Chairman Serrano Statement at Oversight Hearing on DOJ’s Community Relations Service

2019-09-10 10:05

Congressman José E. Serrano (D-NY), Chair of the Commerce, Justice, Science and Related Agencies Appropriations Subcommittee, delivered the following remarks at the Subcommittee's oversight hearing on the Department of Justice's (DOJ) Community Relations Service:

The subcommittee will come to order.

Welcome back, everyone.  I hope it was an enjoyable August recess.  For the Members here, who may be surprised to have a hearing today, let me mention our thinking.  I want to ensure we continue our oversight responsibilities this fall, so that we can better understand the agencies this subcommittee oversees, and so we can discuss what changes have occurred in these agencies under the Trump Administration. 

Today, we welcome Gerri Ratliff, the Deputy Director of the Community Relations Service at the Department of Justice, a position she has held since January 2017.  Deputy Director Ratliff has broad prior Federal management experience with the National Science Foundation, US Citizenship and Immigration Services, and the former Immigration and Naturalization Service.  She also served as Counsel to the Deputy Attorney General for immigration policy and special Counsel for the Justice Department Office of Legislative Affairs.

The Community Relations Service, or CRS, has a unique mission within the Justice Department.  Rather than being focused on law enforcement or the administration of justice, it fills the gap that exists before those roles come into play.  CRS is a small part of the Department of Justice, but it has an important role in helping to reduce tension and find common ground when discrimination, violence, or hate crimes occur in our nation’s communities.  CRS serves as America’s Peacemaker, and acts as a first responder to help rebuild bridges in areas beset by fundamental issues involving civil rights violations.  Those efforts range from efforts to reset dialogues between law enforcement and communities after violence, to reacting to hate crimes, to addressing bias in educational systems.  Last year alone, CRS mediated in 282 cases across a range of issues at no cost to local communities, in order defuse tensions and promote solutions. 

All of this is done with a relatively small budget.  In FY 2019, CRS received $15.5 million dollars.  The House bill passed in June included an increase of $1.5 million dollars, bringing the agency to a total of $17 million to help the agency address new work in civil rights cold cases.

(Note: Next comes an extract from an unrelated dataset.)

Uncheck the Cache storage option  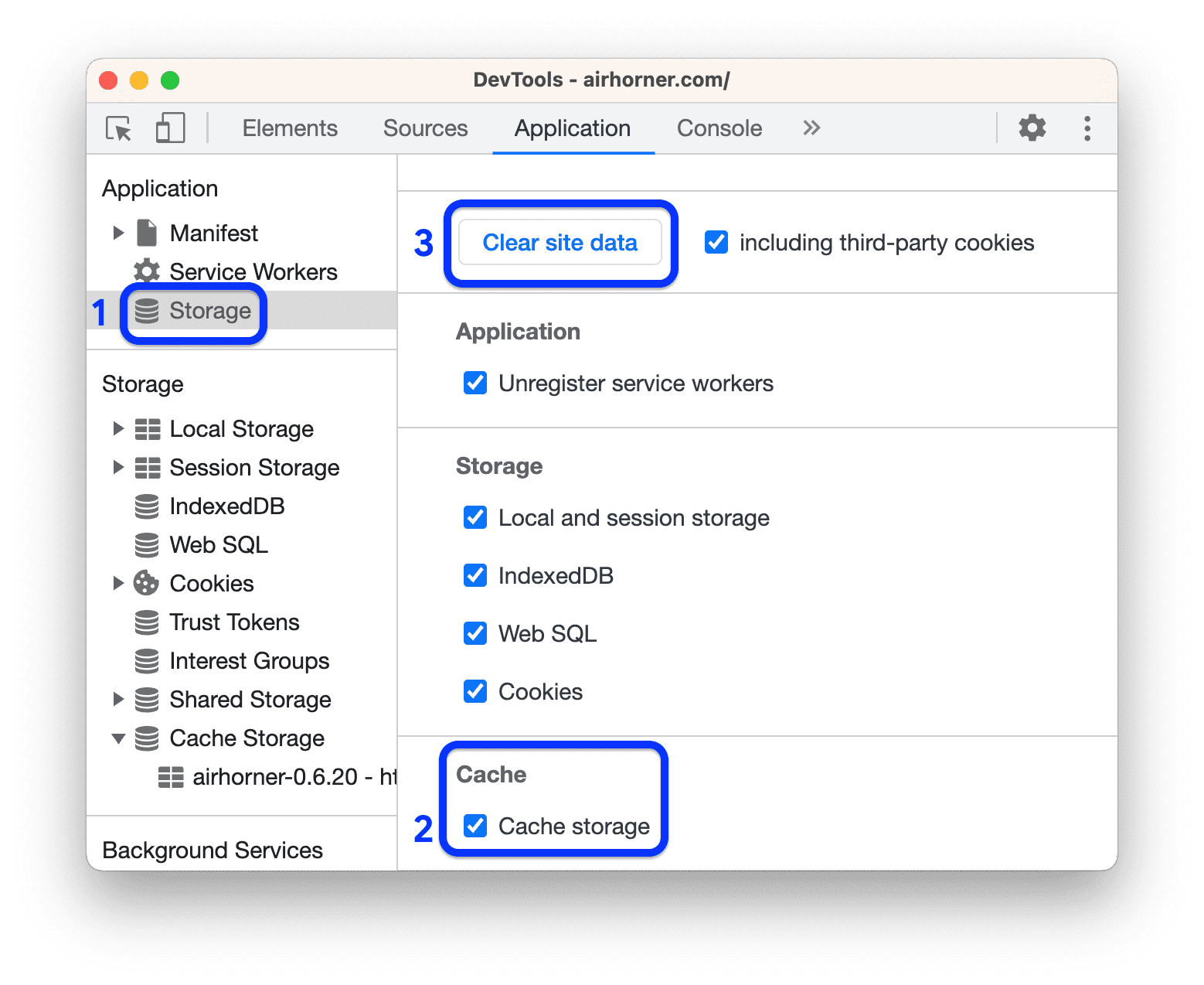pyautogui.click(x=474, y=826)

I believe that CRS’s work is unique and needed, especially at this time in our nation’s history. Unfortunately, the Trump Administration does not appear to agree with this assessment.  They have recommended essentially eliminating this office in their past two budget requests by subsuming CRS within the larger Civil Rights Division - but without proposing an equal increase in funding for that Division to accommodate new personnel.  Aside from the serious budgetary impacts of that proposal, that proposal also misconstrues the very different roles that these two parts of DOJ have.  The Civil Rights Division has an important role in prosecuting violations of the law—but it is an investigatory body.  CRS, on the other hand, is seeking to build trust and propose solutions. I am thankful that this Committee, under both Republicans and Democrats, has rejected this proposal.

I hope that this hearing will be educational and informational for the members here today.  I look forward to hearing more about the work that CRS does on behalf of our nation, and how a proposed funding increase would strengthen your efforts.

With that, let me turn to my friend, Mr. Aderholt, for any comments he may have.